Shortly thereafter, the radiant young actress gained immediate prominence in Hollywood with the leading role in the feature romantic comedy, "Roman Holiday" (1953), which was followed by similarly enchanting performances in films such as the inspired fashion musical "Funny Face" (1957) and, as Holly Golightly, the warmly romantic "Breakfast at Tiffany's" (1961).A spirited, incredibly chic gamine type famous for her waifish yet slightly tomboyish manner, thick eyebrows, bouncy bangs and Givenchy fashion flair, Hepburn proved a beautiful, elegant foil to fatherly older men Gary Cooper, Humphrey Bogart, Henry Fonda and Fred Astaire, as well as young leads George Peppard and Albert Finney.
One of the most lovely and photographed of stars, the wistful, gentle-mannered Hepburn helped define one type of feminine beauty in her era (as opposed to the full-figured Marilyn Monroe-Jane Russell look at the opposite end of the spectrum).
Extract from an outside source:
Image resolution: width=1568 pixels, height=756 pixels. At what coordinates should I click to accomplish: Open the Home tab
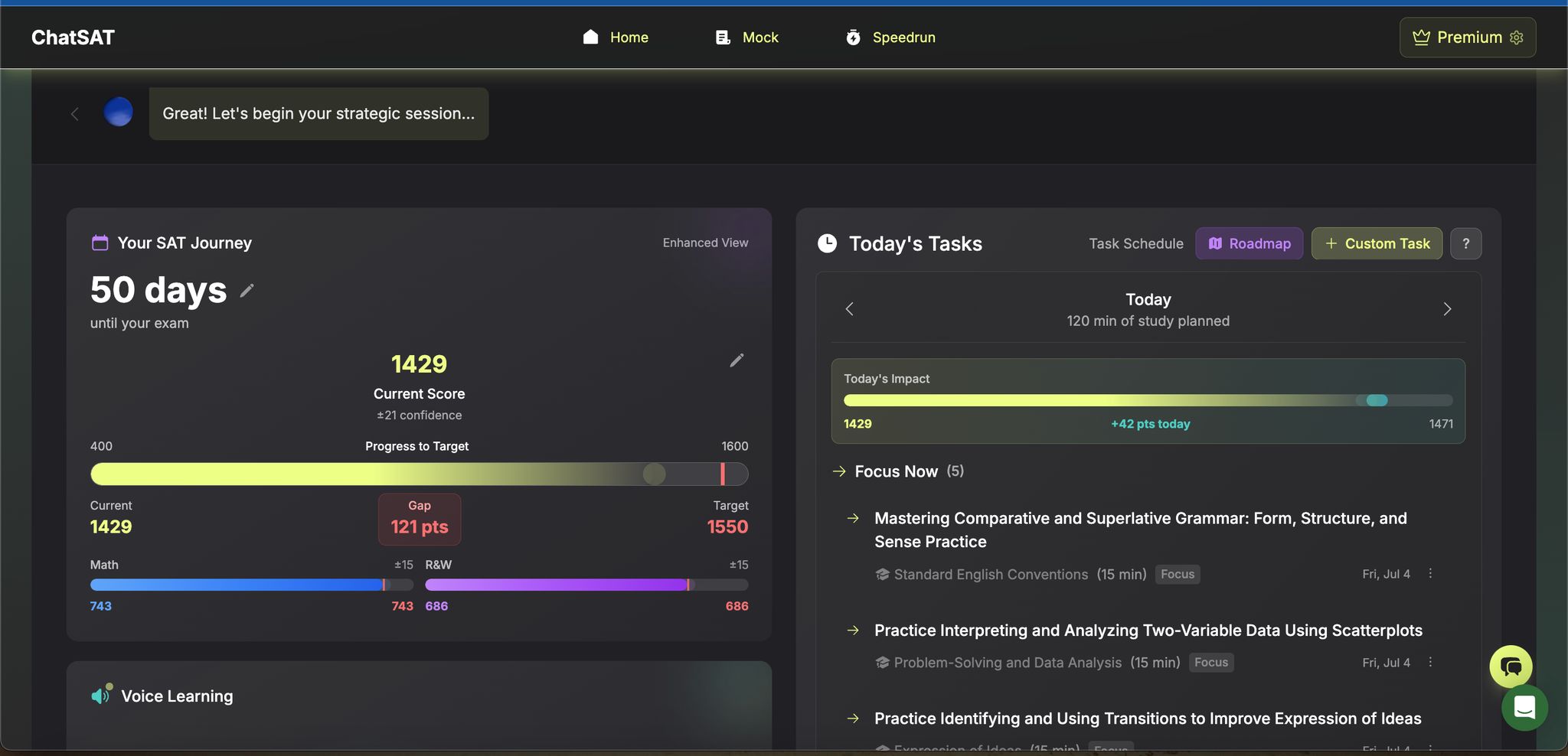point(616,37)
Her incredibly influential look also helped set the style for the slender, reed-like fashion model whose offshoots are still popular today.Though not a prolific film actor, Hepburn had an extremely impressive string of fine movies and roles through the late 1950s, including Billy Wilder's romantic comedy "Love in the Afternoon" (1957) and the absorbing drama "The Nun's Story" (1959).
The 1960s proved a thinner period, but besides "Tiffany's", Hepburn enjoyed notable success opposite Cary Grant in the light romantic mystery, "Charade" (1963).
She had less success, however, in the title role of the ugly duckling turned beautiful swan in "My Fair Lady." Her radiance was evident in the latter half of the film but Hepburn, the daughter of a Dutch baroness and an English banker, was unable to pull off the raffish guttersnipe of the film's early sequences.
She did rebound, however, as the blind heroine of the suspenseful thriller "Wait Until Dark" (1967), which netted Hepburn her fifth and final Oscar nomination.After a nine-year absence from the screen Hepburn turned in a luminous "middle-aged" performance in "Robin and Marian" (1976), and continued to make occasional feature film appearances, such as her last, in Steven Spielberg's "Always" (1989).
From 1988 Hepburn served as a special ambassador for the UN Children's Fund.
Her untiring charitable work in this capacity, much of it in the field, had begun earning her worldwide admiration anew when she succumbed to colon cancer in 1993 at age 63.
Her Jean Hersholt Award for humanitarian work was awarded posthumously by the Academy of Motion Picture Arts and Sciences.